(WORK INSTRUCTIONS) Reproduce the entire transcript below on teaching a dog its name word for word, without changing anything.

[BEGIN PAGE EXTRACT]

Teach Your Dog Their Name – Even Change a New Dog’s Name!


Some time ago we put out a video on
strategies for using your dog’s name effectively. A lot of you asked about how
to teach a dog their name in the first place or how to change a new dog’s name.
Well we’ve got the rundown on that for you, coming up. Ian here with Simpawtico Dog Training
and before we get into name recognition strategies please make sure you’re
subscribed so you never miss any of our videos. Also follow us on all the major
social networks and don’t forget to check that YouTube description for notes,
links, and resources about the stuff we talked about. Now, dogs don’t have the
same attachment to their names like we do. To us our name is a big part of who
we are. It’s deeply tied into our identity. However dogs don’t have that
same kind of attachment to it. Dogs don’t process language like we do. They really
just memorize the meanings of sounds they hear often. Then they learn to
respond in a particular way to particular sounds that we make. So to a
dog their name is simply a sound that means, “Hey check this out!” So we use their
name to call them into attention and to proceed requests and to help them
differentiate requests made to multiple dogs. Due to this it’s not only easy to
teach a young dog their name it’s pretty easy to change a newly adopted dog’s
name to whatever you want. And if you’re newly adopted dog came from an abusive
situation changing the name will help you start with a clean slate since they
may have negative associations with hearing their old name. To dogs the words
that we teach them become antecedents that predict something else. So for
example when we say “Sit,” that should predict the action of putting their
bottom on the ground. This is a classically conditioned relationship
similarly if we say something like “Do you want to go for a walk?” or mention
riding in the car your dog gets all psyched because they have a good
expectation about what those words predict. So we need to do the same thing
with their name and we do that with a classical conditioning exercise. Grab a
handful of high-value treats or do this at mealtime and hand feed your dog.

[END PAGE EXTRACT]
[BEGIN ENTRIES SHOWN]

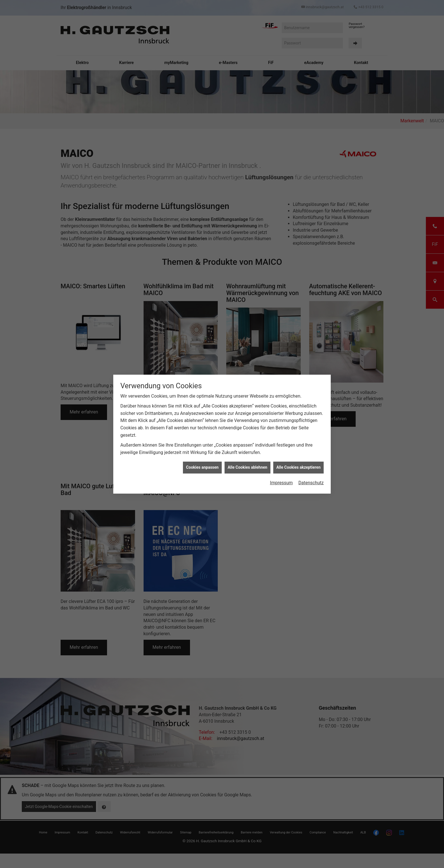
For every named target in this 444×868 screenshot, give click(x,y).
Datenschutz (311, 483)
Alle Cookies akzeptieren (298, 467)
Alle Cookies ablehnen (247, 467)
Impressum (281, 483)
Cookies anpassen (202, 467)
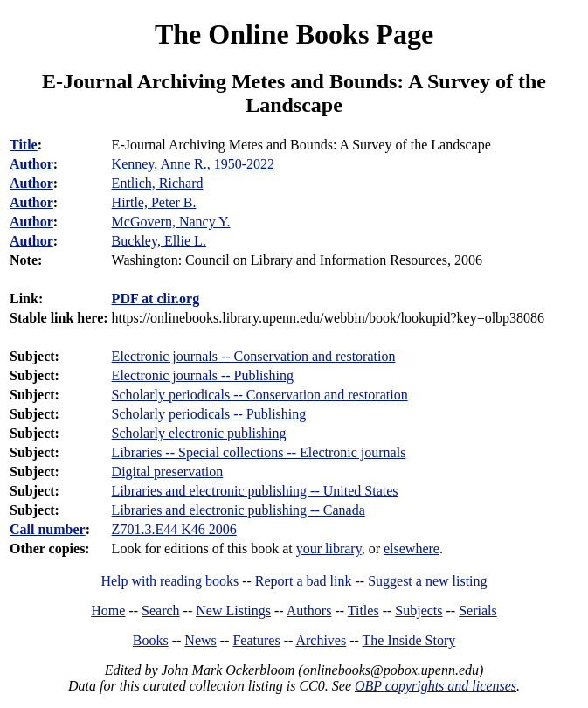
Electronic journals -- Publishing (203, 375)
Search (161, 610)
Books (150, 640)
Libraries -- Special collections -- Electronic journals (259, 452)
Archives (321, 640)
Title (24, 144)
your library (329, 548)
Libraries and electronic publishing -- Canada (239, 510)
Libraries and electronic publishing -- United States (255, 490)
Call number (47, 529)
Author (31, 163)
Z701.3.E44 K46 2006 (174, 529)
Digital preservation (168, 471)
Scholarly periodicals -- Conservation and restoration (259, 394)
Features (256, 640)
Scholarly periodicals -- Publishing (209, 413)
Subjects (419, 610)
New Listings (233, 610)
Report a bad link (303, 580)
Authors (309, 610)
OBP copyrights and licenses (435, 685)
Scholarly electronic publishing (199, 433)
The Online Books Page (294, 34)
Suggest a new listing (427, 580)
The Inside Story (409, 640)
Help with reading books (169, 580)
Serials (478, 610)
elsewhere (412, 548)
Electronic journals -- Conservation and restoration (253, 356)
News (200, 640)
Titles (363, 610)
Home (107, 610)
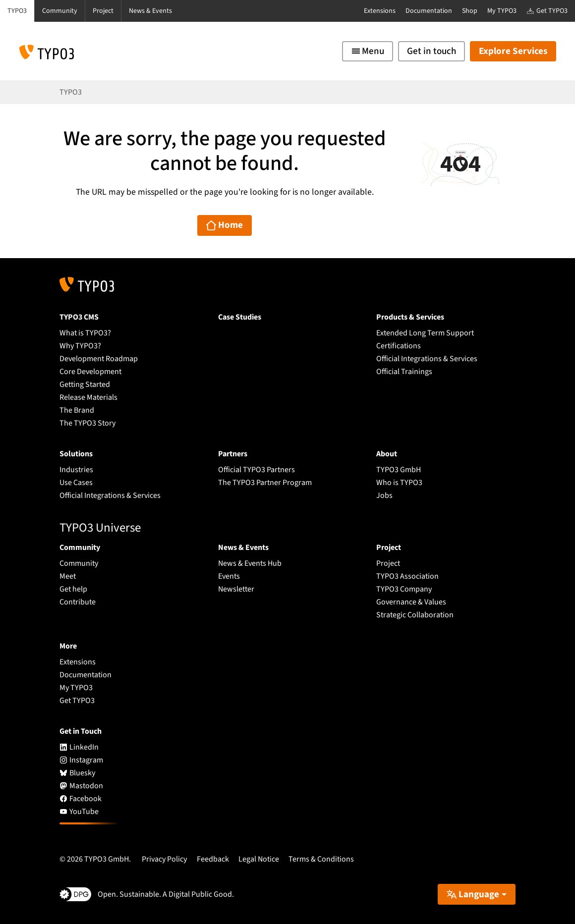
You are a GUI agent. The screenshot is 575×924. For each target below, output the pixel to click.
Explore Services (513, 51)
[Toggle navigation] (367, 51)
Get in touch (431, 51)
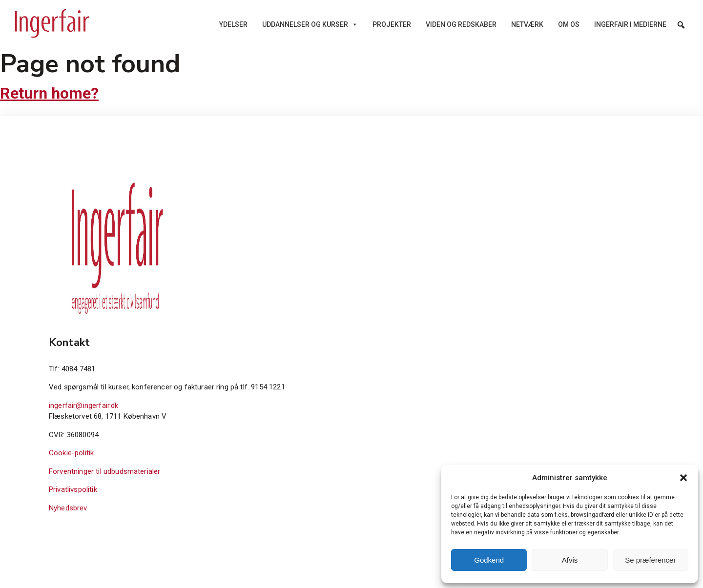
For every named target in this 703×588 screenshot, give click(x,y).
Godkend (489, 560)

[END ENTRIES SHOWN]
[BEGIN ENTRIES SHOWN]

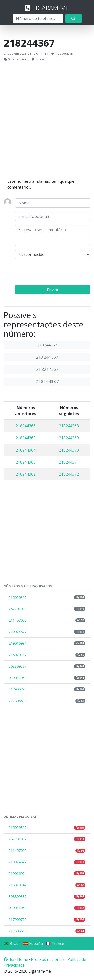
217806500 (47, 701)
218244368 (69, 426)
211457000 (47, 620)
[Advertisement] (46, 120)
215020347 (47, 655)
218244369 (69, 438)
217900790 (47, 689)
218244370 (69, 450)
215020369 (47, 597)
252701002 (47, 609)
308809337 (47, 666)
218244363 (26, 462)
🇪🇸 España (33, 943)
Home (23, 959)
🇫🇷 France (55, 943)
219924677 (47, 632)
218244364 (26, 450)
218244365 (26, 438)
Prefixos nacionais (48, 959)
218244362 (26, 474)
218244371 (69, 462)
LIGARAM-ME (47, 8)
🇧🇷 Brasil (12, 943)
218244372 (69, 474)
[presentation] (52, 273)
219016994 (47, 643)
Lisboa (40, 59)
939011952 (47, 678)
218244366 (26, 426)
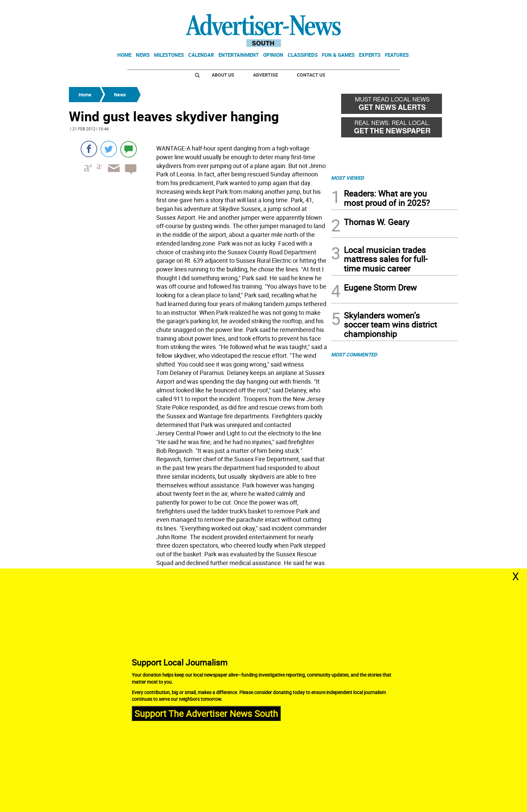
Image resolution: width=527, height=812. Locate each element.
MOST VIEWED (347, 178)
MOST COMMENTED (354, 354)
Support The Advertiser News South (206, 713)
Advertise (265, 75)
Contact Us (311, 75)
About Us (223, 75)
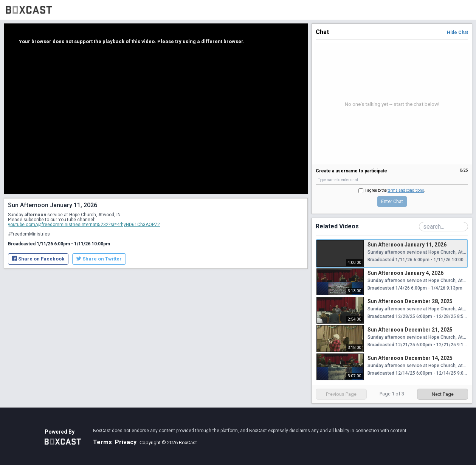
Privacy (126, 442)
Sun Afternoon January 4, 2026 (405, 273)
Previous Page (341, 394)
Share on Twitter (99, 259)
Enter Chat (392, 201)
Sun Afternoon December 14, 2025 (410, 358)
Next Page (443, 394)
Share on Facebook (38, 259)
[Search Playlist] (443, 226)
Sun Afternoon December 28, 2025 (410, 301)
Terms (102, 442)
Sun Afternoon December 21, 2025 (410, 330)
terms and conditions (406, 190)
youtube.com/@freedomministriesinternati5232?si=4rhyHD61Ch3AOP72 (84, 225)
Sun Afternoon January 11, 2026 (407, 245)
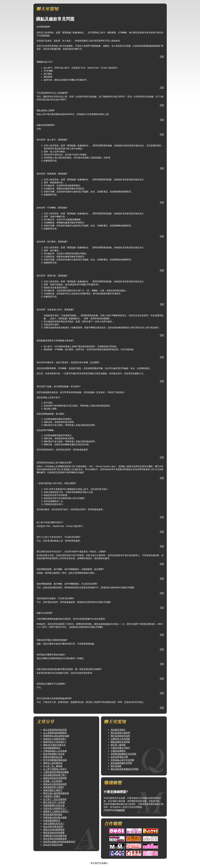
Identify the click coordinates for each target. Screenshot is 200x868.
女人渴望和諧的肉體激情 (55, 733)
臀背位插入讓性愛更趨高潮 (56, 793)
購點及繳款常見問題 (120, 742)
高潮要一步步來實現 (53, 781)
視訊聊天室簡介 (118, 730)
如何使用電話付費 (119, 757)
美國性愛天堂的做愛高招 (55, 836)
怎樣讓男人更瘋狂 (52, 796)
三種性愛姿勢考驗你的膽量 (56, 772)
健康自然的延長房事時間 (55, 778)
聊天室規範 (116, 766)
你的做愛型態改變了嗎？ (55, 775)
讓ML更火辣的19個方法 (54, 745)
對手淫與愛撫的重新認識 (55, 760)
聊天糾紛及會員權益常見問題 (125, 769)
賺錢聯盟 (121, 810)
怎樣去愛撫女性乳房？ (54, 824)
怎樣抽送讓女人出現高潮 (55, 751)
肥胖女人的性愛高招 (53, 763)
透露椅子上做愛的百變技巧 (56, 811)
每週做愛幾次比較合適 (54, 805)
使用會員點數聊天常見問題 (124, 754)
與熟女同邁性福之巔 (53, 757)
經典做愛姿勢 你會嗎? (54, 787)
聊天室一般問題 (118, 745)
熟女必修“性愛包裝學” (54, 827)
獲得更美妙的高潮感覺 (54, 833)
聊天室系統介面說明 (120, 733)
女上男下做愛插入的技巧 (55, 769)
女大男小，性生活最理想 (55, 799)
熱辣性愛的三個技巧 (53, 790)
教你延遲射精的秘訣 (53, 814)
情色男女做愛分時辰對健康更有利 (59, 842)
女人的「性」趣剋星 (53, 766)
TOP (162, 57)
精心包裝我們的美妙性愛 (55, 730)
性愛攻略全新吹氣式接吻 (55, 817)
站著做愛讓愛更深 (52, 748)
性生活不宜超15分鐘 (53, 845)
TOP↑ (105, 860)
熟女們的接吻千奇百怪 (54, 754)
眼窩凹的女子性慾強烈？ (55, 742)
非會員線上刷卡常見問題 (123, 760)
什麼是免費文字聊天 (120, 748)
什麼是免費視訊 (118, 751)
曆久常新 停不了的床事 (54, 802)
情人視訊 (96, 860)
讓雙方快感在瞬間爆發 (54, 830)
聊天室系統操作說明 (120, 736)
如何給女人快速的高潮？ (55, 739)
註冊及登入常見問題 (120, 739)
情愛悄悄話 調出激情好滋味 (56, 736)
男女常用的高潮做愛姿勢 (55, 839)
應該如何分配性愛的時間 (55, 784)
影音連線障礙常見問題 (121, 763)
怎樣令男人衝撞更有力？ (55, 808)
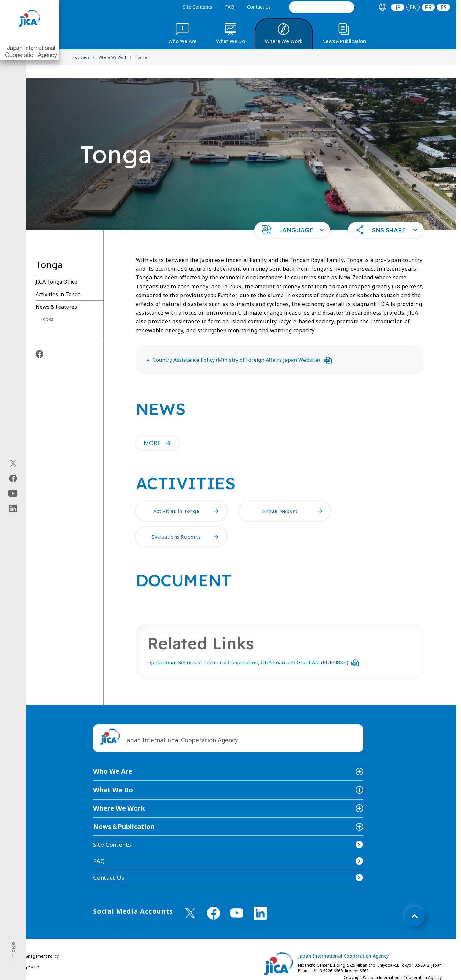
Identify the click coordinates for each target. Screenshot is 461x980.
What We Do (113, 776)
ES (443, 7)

[END ENTRIES SHOWN]
[BEGIN ENTRIES SHOWN]

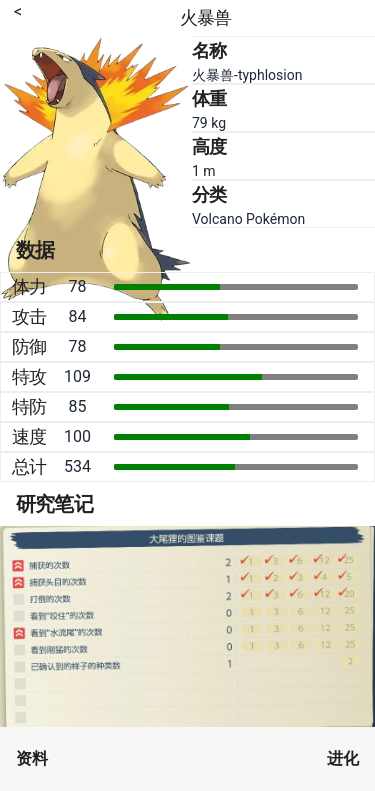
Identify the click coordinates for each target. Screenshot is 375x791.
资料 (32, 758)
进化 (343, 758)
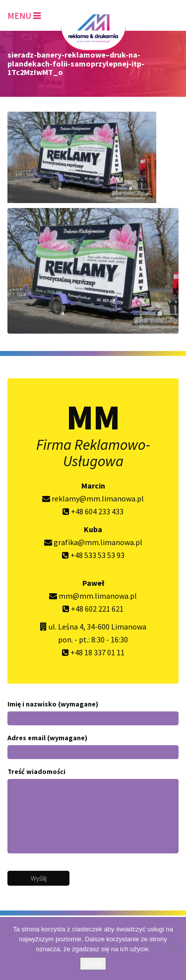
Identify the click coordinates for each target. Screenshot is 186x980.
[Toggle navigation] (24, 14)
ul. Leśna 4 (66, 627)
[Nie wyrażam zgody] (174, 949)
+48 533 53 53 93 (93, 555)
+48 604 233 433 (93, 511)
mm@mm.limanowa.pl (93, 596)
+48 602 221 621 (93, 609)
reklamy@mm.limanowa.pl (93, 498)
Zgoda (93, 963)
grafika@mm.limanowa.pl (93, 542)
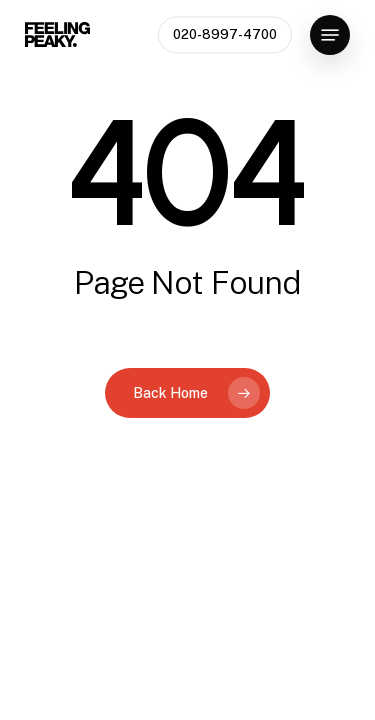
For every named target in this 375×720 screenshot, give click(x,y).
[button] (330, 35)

[END ENTRIES SHOWN]

(EXERCISE RESULT)
Teach Your Dog Their Name – Even Change a New Dog’s Name!


Some time ago we put out a video on
strategies for using your dog’s name effectively. A lot of you asked about how
to teach a dog their name in the first place or how to change a new dog’s name.
Well we’ve got the rundown on that for you, coming up. Ian here with Simpawtico Dog Training
and before we get into name recognition strategies please make sure you’re
subscribed so you never miss any of our videos. Also follow us on all the major
social networks and don’t forget to check that YouTube description for notes,
links, and resources about the stuff we talked about. Now, dogs don’t have the
same attachment to their names like we do. To us our name is a big part of who
we are. It’s deeply tied into our identity. However dogs don’t have that
same kind of attachment to it. Dogs don’t process language like we do. They really
just memorize the meanings of sounds they hear often. Then they learn to
respond in a particular way to particular sounds that we make. So to a
dog their name is simply a sound that means, “Hey check this out!” So we use their
name to call them into attention and to proceed requests and to help them
differentiate requests made to multiple dogs. Due to this it’s not only easy to
teach a young dog their name it’s pretty easy to change a newly adopted dog’s
name to whatever you want. And if you’re newly adopted dog came from an abusive
situation changing the name will help you start with a clean slate since they
may have negative associations with hearing their old name. To dogs the words
that we teach them become antecedents that predict something else. So for
example when we say “Sit,” that should predict the action of putting their
bottom on the ground. This is a classically conditioned relationship
similarly if we say something like “Do you want to go for a walk?” or mention
riding in the car your dog gets all psyched because they have a good
expectation about what those words predict. So we need to do the same thing
with their name and we do that with a classical conditioning exercise. Grab a
handful of high-value treats or do this at mealtime and hand feed your dog.